‘From the Well of Life Three Drops Instilled’

‘… to nobler sights
Michael from Adam’s eyes the film removed
Which that false fruit that promised clearer sight
Had bred, then purged with euphrasy and rue
The visual nerve (for he had much to see)
And from the Well of Life three drops instilled.
So deep the power of these ingredients pierced
Even to the inmost seat of mental sight
That Adam now enforced to close his eyes
Sunk down and all his spirits became entranced.
But him the gentle angel by the hand
Soon raised and his attention thus recalled:
Adam, now ope thine eyes and first behold
The effects which thy original crime hath wrought…’
Paradise Lost

I’ve recently been re-reading John Milton’s Paradise Lost (1667). The third or fourth time round this epic vision seems no less powerful in its depictions of Heaven and Hell and Earth both pre and post fall or radical in Milton’s writing the perspective of Satan and his inner motivations and turmoil.

As an Annuvian kind of person I will admit to feeling more sympathy with Milton’s rather magnificent Satan, refusing to serve in Heaven preferring to reign in Hell, the only one amongst the fallen angels (who include many pre-Christian gods) who dares travel to Paradise to thwart God’s plans by bringing about the fall, than the brainless Adam and Eve, Milton’s spoilsport God, or his Son.

The ending, with its deus ex machina, again was disappointing. It turns out the fall was not only predicted but designed by God to make possible and all the more powerful Jesus’ redemption of humanity. Paradise Lost is, in essence, a work of theodicy, written ‘to justify the ways of God to men’.

I’m sharing this because, whilst re-reading the book, I found the lines cited above that seem to contain Christian and pre-Christian Brythonic lore. When the archangel, Michael, purges Adam’s fallen sight he not only uses traditional plants – euphrasy, or eyebright, and rue were used for treating eye ailments – but ‘three drops’ from ‘the Well of Life’. This grants Adam visions of the future, mainly the ill-doings of his offspring until the Flood. As far as I know there is a Tree of Life but not a Well of Life in Paradise in Christian literature, which makes me wonder if it comes from another source.

The most obvious is the Welsh ‘Story of Taliesin’. In this tale Gwion Bach steals three drops of awen ‘inspiration’ from the cauldron of Ceridwen, which grant him omniscience as the all-seeing Taliesin. Milton’s evocative description of these ‘ingredients’ piercing ‘to the inmost seat of mental sight’ and putting Adam into a trance before he opens his eyes to see the future fit shares similarities with the prophetic visions of Taliesin and other awenyddion, ‘persons inspired’ referred to by Gerald of Wales.

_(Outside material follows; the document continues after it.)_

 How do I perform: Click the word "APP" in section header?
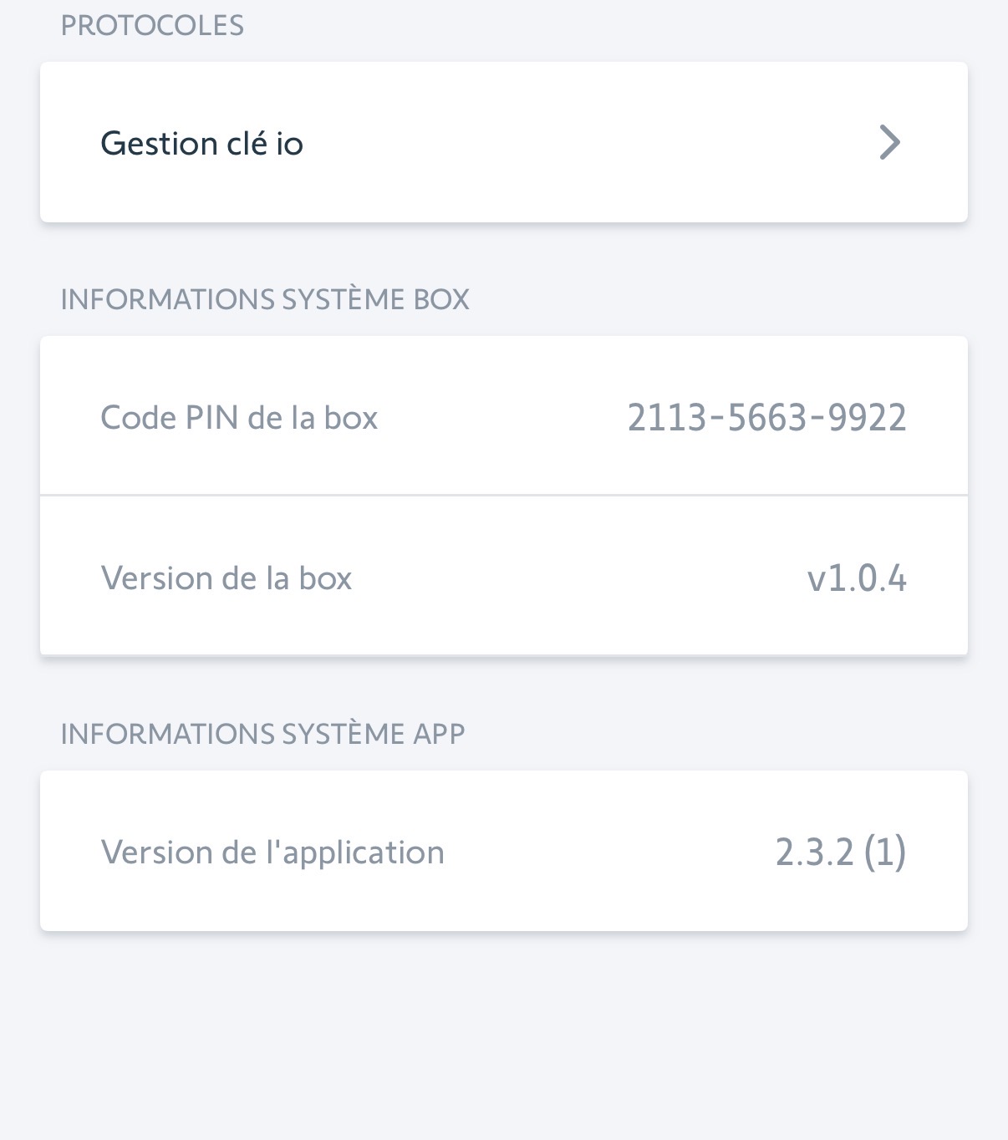point(439,734)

However, although this story had been published in Welsh in the mid-16th century, it was not available in English at Milton’s time. Whether he had travelled to Wales (Milton was born in London, studied at Cambridge, lived in Berkshire, and travelled extensively throughout Europe before returning to London) or had heard the story in England in some form remains unknown.

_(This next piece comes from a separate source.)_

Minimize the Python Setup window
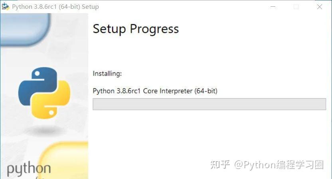Viewport: 332px width, 179px height. click(x=273, y=7)
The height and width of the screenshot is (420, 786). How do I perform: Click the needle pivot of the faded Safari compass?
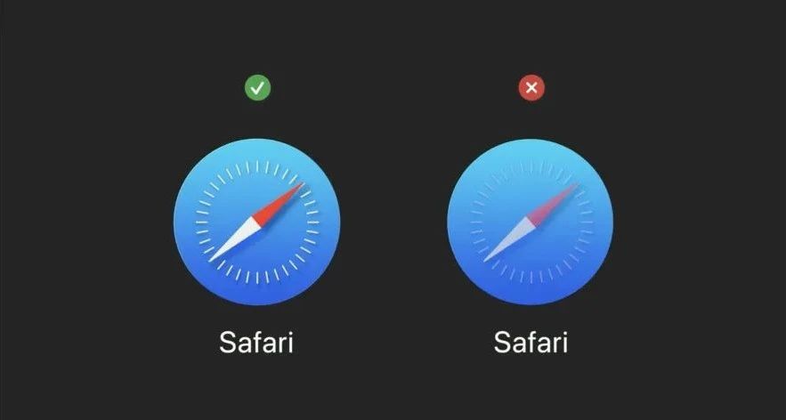pyautogui.click(x=531, y=222)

The resemblances are so uncanny that, if he had not, it seems possible he was tapping into some deeper source. It is of interest that Milton refers not to a cauldron, but to a well, a far older image. Throughout the British and Irish myths cauldrons and wells are associated with inspiration and rebirth.

After Gwion tastes the awen Ceridwen pursues him in a shapeshifting chase and swallows him into her crochan ‘cauldron’ or ‘womb’ from which he is reborn, shining-browed, and omniscient as Taliesin. In ‘The Second Branch’ the cauldron brings dead warriors to life. In ‘The Spoils of Annwn’, refusing to ‘boil the food of a coward’ it is associated with the bardic initiation rites of Pen Annwn.

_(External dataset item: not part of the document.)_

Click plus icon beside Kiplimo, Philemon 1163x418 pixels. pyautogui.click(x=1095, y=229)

In the Irish myths the Well of Segais is associated with imbas ‘inspiration’. No-one was allowed to approach it except its keeper, Nechtan, and his three cup-bearers on pain of their eyes exploding. However, Boann, Nechtan’s wife, disobeyed. It overflowed and she was dismembered and died. The river created took her name – the Boyne. When Finn burnt his thumb whilst cooking a salmon from this river he received the imbas. In The Battle of Moytura the Tuatha Dé Dannan dig Wells of Healing and throw in their mortally wounded, who not only come out whole but more ‘fiery’ than before (!).

It seems that Milton is, indeed, tapping into a deep source. Here, in Peneverdant we once had a Well of Healing, dedicated to St Mary at the foot of Castle Hill, which I believe was associated with an earlier Brythonic mother goddess of healing waters who has revealed her name to me as Anrhuna. I believe she is the consort of Nodens (cognate with Nechtan) and the mother of Gwyn ap Nudd (cognate with Finn), Pen Annwn. Perhaps we once had a myth based around these deities that has now been lost.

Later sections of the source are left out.